*** GIVEN INFORMATION Section Begins ***

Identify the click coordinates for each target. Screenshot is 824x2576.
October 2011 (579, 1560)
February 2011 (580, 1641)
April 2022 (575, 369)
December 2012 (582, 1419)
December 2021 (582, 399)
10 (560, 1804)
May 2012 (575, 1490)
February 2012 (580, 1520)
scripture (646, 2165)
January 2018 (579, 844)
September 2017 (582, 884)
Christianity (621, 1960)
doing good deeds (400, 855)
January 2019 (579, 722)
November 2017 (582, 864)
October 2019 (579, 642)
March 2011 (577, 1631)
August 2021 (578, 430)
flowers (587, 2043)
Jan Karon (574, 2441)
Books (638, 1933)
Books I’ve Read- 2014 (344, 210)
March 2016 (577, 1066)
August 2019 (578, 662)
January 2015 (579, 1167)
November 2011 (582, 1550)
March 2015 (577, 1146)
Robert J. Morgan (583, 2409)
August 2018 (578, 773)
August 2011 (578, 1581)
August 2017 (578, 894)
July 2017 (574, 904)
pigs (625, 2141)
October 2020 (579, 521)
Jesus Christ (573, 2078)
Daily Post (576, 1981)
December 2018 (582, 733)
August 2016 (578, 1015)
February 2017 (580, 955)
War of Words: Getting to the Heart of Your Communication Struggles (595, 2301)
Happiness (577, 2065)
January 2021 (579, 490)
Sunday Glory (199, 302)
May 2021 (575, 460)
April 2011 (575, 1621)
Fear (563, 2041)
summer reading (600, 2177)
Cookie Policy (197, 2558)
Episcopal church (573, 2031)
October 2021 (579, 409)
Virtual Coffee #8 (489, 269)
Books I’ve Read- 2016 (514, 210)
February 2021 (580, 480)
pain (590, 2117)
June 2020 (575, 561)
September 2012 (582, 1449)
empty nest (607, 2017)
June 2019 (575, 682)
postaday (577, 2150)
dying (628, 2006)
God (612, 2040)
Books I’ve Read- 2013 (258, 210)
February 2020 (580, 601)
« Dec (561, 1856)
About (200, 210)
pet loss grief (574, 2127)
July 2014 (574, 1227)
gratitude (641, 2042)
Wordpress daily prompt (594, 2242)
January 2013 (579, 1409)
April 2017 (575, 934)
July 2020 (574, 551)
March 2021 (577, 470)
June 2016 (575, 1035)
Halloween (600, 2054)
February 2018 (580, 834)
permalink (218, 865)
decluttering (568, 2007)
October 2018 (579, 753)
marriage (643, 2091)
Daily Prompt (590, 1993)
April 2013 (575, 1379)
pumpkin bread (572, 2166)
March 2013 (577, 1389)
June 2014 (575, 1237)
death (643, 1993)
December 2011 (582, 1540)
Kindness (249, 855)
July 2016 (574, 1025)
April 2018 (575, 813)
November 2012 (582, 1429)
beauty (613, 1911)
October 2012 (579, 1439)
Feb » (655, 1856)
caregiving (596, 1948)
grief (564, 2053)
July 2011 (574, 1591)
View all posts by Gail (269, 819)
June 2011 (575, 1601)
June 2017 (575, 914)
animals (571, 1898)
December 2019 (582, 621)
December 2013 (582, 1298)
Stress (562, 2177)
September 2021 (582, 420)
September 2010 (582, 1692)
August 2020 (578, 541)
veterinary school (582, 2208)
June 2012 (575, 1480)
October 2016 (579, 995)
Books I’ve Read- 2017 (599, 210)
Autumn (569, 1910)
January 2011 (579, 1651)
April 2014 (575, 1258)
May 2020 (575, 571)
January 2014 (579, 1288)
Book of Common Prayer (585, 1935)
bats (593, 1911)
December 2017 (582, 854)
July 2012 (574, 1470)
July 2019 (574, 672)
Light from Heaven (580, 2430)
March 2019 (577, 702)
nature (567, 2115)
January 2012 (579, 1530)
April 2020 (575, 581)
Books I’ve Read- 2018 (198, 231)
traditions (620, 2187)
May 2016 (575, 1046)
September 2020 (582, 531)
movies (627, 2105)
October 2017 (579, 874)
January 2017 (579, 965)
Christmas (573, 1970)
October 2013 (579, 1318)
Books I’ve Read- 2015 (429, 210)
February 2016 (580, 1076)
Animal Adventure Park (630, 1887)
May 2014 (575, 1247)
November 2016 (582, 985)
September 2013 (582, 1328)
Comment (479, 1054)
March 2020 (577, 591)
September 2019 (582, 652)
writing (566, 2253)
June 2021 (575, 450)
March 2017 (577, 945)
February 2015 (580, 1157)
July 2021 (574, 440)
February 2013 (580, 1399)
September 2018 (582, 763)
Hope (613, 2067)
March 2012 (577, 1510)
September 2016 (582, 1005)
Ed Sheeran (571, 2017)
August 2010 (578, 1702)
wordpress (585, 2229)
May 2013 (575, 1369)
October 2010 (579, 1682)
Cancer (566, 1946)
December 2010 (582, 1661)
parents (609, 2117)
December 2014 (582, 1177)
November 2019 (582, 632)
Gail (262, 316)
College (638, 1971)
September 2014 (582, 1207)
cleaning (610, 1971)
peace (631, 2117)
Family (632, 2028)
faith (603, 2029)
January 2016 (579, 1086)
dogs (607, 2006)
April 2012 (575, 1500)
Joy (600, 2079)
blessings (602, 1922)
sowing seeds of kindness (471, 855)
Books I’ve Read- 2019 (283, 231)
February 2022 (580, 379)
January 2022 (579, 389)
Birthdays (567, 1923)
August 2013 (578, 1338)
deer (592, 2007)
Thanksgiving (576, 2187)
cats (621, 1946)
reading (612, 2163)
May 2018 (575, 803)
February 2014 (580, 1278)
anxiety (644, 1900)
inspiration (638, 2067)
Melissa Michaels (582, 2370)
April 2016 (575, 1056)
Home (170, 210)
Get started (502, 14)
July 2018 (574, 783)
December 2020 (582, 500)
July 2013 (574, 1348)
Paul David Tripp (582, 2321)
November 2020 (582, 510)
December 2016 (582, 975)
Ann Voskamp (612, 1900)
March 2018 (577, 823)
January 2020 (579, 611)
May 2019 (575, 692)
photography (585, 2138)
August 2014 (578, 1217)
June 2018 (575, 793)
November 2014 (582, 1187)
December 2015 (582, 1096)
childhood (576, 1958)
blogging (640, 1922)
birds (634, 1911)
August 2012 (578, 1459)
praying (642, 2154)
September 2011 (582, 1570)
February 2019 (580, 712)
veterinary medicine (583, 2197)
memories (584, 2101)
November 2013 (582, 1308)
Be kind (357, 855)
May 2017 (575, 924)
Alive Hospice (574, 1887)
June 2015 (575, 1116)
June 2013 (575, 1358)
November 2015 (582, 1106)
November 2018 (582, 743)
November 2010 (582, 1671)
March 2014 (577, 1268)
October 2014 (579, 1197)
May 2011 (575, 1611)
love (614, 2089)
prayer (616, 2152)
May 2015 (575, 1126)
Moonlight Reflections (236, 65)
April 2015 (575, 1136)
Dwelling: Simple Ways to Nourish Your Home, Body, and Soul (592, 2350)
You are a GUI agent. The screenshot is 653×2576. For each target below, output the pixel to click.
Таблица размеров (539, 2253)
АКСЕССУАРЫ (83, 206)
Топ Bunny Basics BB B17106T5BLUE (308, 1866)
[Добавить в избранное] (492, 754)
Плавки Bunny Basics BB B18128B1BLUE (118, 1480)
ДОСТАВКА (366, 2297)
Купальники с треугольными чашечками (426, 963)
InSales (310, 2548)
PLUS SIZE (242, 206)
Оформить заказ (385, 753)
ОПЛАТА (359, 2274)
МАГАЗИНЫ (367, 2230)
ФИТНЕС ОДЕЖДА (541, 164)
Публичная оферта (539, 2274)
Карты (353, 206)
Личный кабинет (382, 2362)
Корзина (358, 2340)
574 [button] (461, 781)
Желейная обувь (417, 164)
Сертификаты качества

*** GIVEN INFORMATION Section Ends ***

→ THE PROBLEM
From the entries above, return exactly the line containing "Cancer (566, 1946)", the line containing "October 2014 (579, 1197)", and all lines between, and nothing else.

→ PROBLEM SOLUTION
Cancer (566, 1946)
December 2010 (582, 1661)
parents (609, 2117)
December 2014 (582, 1177)
November 2019 (582, 632)
Gail (262, 316)
College (638, 1971)
September 2014 (582, 1207)
cleaning (610, 1971)
peace (631, 2117)
Family (632, 2028)
faith (603, 2029)
January 2016 (579, 1086)
dogs (607, 2006)
April 2012 (575, 1500)
Joy (600, 2079)
blessings (602, 1922)
sowing seeds of kindness (471, 855)
Books I’ve Read- 2019 (283, 231)
February 2022 (580, 379)
January 2022 (579, 389)
Birthdays (567, 1923)
August 2013 (578, 1338)
deer (592, 2007)
Thanksgiving (576, 2187)
cats (621, 1946)
reading (612, 2163)
May 2018 (575, 803)
February 2014 (580, 1278)
anxiety (644, 1900)
inspiration (638, 2067)
Melissa Michaels (582, 2370)
April 2016 (575, 1056)
Home (170, 210)
Get started (502, 14)
July 2018 (574, 783)
December 2020 (582, 500)
July 2013 (574, 1348)
Paul David Tripp (582, 2321)
November 2020 (582, 510)
December 2016 (582, 975)
Ann Voskamp (612, 1900)
March 2018 (577, 823)
January 2020 (579, 611)
May 2019 (575, 692)
photography (585, 2138)
August 2014 (578, 1217)
June 2018 (575, 793)
November 2014 (582, 1187)
December 2015 (582, 1096)
childhood (576, 1958)
blogging (640, 1922)
birds (634, 1911)
August 2012 (578, 1459)
praying (642, 2154)
September 2011 (582, 1570)
February 2019 (580, 712)
veterinary medicine (583, 2197)
memories (584, 2101)
November 2013 (582, 1308)
Be kind (357, 855)
May 2017 (575, 924)
Alive Hospice (574, 1887)
June 2015 (575, 1116)
June 2013 (575, 1358)
November 2015 (582, 1106)
November 2018 (582, 743)
November 2010 (582, 1671)
March 2014 (577, 1268)
October 2014 (579, 1197)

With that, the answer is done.